- [ACTIVITY] Scan the records below for the line with "The width and" and the line with "Evening pick: lit", and retype that range exactly, both ends included, pictures excepted.
--- GIVEN INFORMATION ---
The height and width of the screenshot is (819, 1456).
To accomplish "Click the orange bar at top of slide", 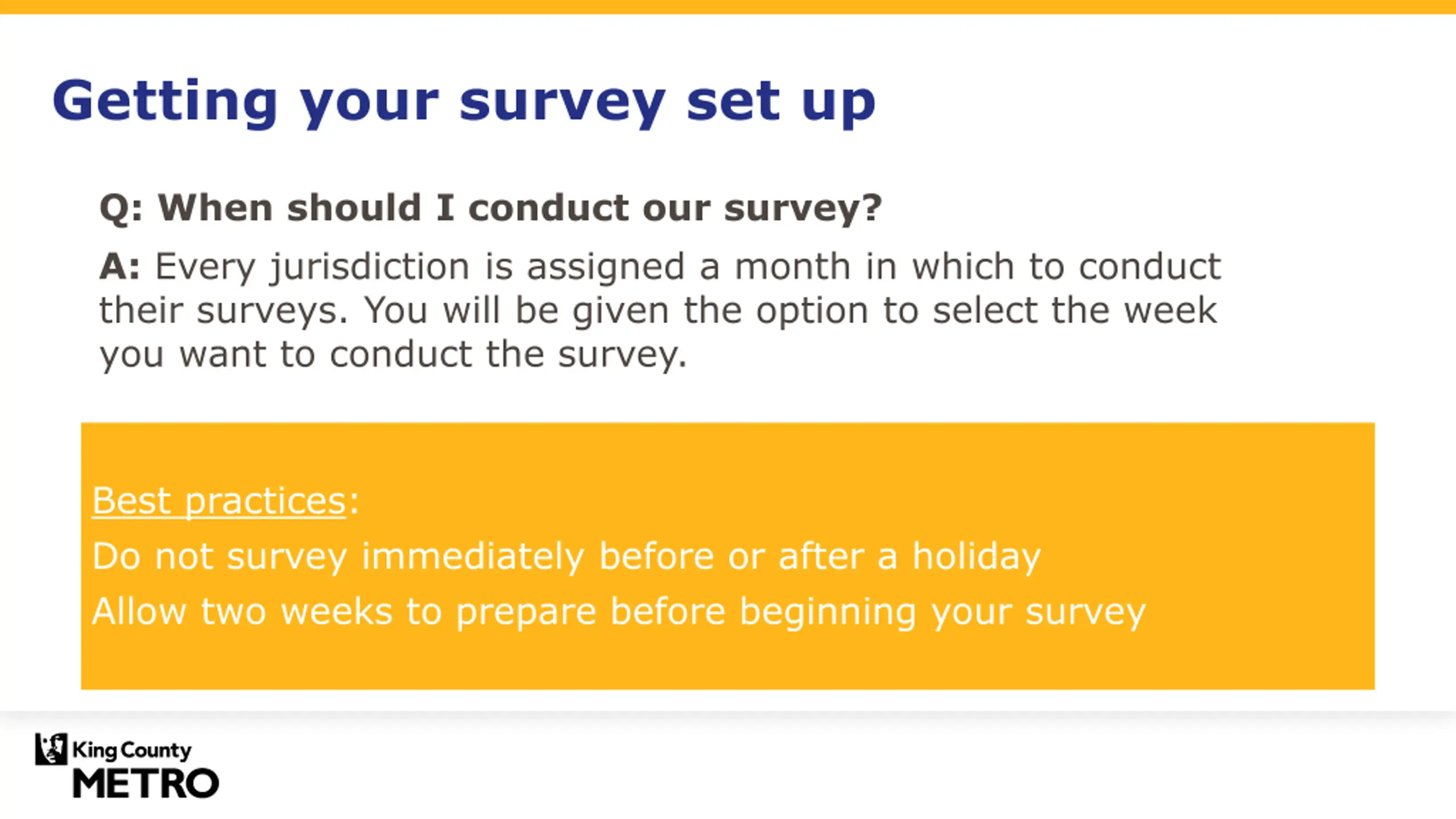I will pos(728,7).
---
--- GIVEN INFORMATION ---
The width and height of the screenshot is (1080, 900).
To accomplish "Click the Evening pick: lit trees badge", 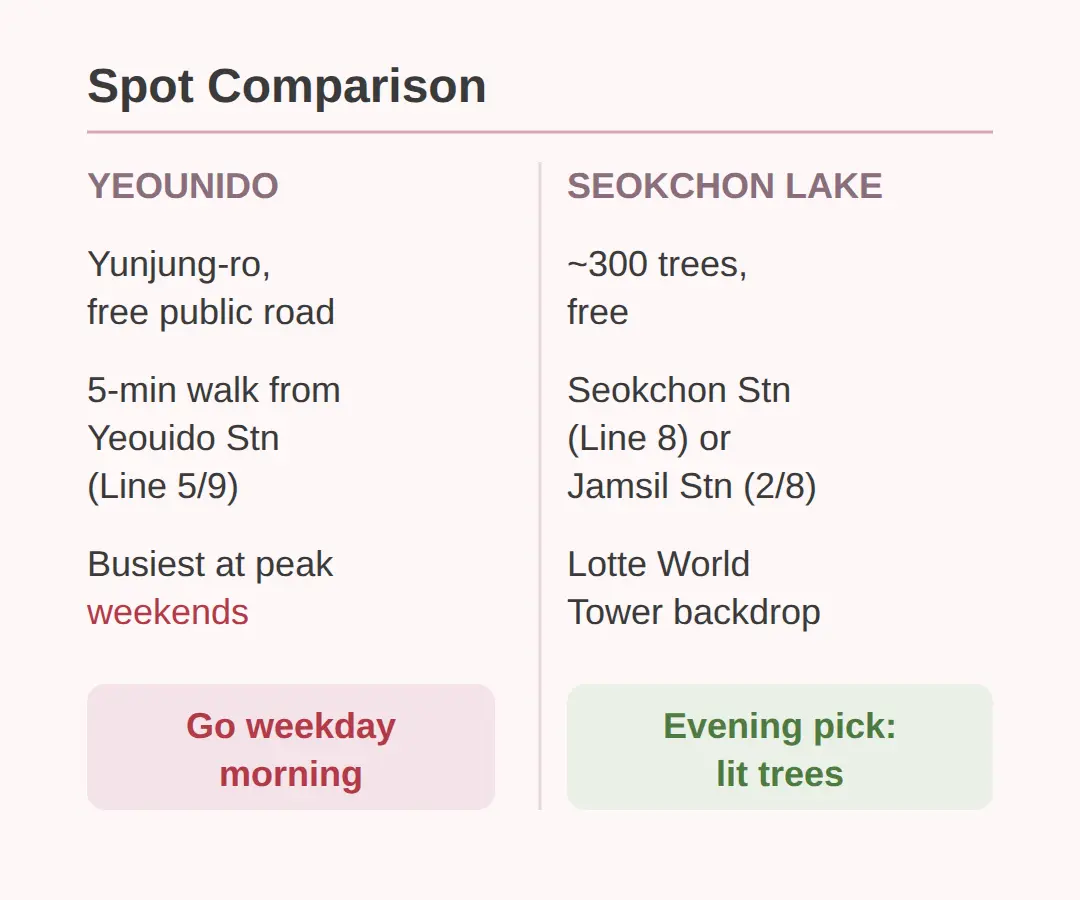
---
--- GIVEN INFORMATION ---
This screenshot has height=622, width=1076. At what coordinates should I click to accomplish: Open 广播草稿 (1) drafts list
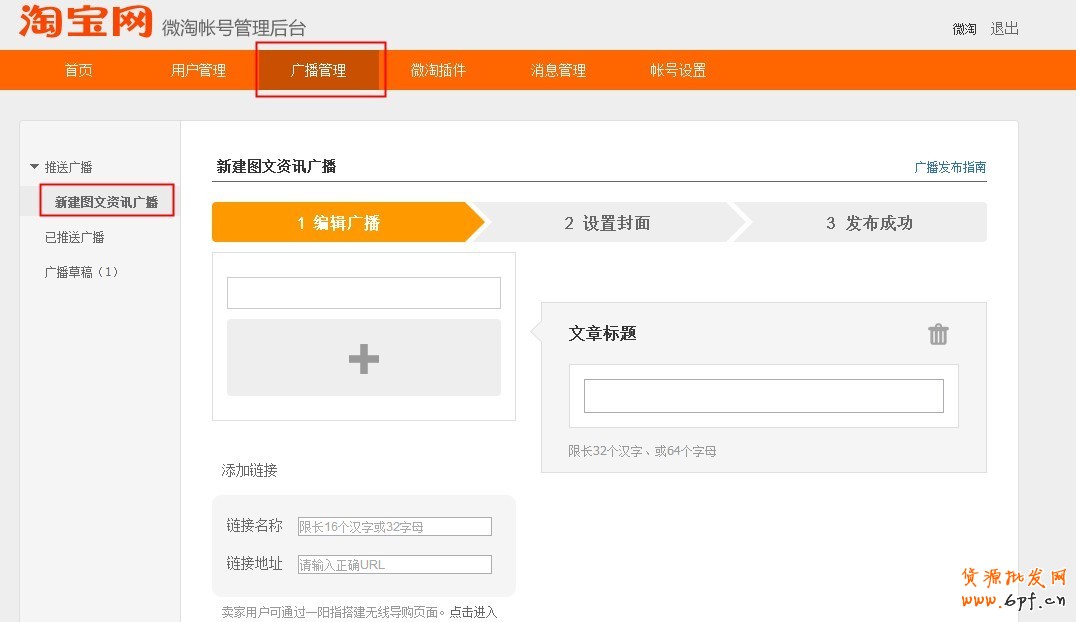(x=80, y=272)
---
- [EXERCISE RESPONSE]
The width and height of the screenshot is (1080, 900).
To accomplish "Click the Evening pick: lit trees badge", 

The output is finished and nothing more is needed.